掲載文:
--

2007-03-04 00:00:23 | 城郭・城下町

(本宮山城 豊川市上長山町)
 豊川と長良女川に面した段丘上に位置する。
鎌倉時代、熱田大宮司家庶流藤原能藤は、長山村に移り住んでから土地の名を取り、苗字を長山に改めたという説がある。能藤の後、季保、藤茂と続いたという。
その後、室町幕府管領細川高国の子細川高頼が、この地に来て長山氏と姓を改めたともいう。そして高頼の子高元が今川氏に属し、永禄三年(1560)桶狭間の戦いで戦死、この頃廃城になったと考えられる。
眼下の宝飯、八名郡境に位置した松原城も、この本宮長山城の関連施設、館城であろうと考えられる。
然し、文安四年(1447)の豊川氾濫によって流路が著しく変わり、松原村北東部が失われ、それと共に城の詳細も不明となったと思われるが、現在の流路となった以後も、豊川と旧宝川の要害の地に城が存在したことも考えられる。

--

データ抜粋:
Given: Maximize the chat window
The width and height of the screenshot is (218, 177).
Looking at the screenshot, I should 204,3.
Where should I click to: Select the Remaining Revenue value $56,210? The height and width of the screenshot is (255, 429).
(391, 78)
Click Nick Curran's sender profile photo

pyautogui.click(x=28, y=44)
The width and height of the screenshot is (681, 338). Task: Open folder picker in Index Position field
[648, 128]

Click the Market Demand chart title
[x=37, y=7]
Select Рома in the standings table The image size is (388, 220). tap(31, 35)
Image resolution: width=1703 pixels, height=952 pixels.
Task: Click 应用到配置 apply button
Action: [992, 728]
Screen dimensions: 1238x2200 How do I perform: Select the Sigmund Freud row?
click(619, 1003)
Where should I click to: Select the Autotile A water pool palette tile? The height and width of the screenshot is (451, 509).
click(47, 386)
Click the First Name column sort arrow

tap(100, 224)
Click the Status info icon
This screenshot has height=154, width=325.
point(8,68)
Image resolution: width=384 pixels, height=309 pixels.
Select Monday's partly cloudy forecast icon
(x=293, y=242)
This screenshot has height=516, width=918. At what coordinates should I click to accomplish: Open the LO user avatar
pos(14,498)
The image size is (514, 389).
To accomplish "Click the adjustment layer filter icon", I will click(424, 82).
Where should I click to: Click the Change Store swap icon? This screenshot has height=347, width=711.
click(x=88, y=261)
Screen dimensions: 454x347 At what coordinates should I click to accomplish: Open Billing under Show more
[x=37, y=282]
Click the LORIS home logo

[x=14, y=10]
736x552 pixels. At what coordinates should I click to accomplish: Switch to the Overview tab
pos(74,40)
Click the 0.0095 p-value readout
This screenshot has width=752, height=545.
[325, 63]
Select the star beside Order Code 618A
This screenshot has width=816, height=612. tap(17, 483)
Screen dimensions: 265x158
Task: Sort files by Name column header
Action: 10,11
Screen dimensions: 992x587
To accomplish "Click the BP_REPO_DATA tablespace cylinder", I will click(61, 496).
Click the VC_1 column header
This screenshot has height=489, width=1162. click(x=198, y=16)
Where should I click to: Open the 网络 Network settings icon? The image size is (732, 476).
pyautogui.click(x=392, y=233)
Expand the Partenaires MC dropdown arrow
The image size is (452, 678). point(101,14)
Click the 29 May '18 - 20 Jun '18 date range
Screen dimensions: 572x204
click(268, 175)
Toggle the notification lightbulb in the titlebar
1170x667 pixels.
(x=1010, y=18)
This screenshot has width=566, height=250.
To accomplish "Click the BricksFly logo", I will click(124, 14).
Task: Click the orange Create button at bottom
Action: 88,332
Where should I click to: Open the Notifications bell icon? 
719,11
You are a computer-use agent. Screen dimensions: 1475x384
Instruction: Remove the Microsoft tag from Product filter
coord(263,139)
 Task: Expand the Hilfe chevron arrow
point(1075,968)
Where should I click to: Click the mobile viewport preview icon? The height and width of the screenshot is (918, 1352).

--

作業指示:
1. 本宮山城の文章によると、豊川が氾濫して流路が大きく変わったのは何年ですか。
2. 本宮山城の文章を、最後の文の後から書き継いでください。
データは使わなくてかまいません。

課題ごとの回答:
1. 文安四年(1447)です。

2.
(私が子供の頃、松原素盞鳴神社の場所を城跡だと記した絵図を見たことがある。)
 現在本宮長山城跡は、段丘端に稲荷社が建ち、背後に段丘に沿うようにして堀の一部が残っている。往時は現在の東部小学校一帯に城域があり、北と東を長良女川の自然堀を利用して築かれた城であったと推察できる。
昭和30年代前半の国道151号線拡幅工事の際、断面から垂直に伸びる堀跡が検出され、堀内から土鍋、内耳鍋片といった土師系土器や、古瀬戸おろし皿片、天目茶碗片等が出土した。
また、この地は縄文晩期末(弥生初期)のこの地方の土器標式となっている水神平遺跡の範囲と重なり、複合遺跡としての重要性も併せ持っている。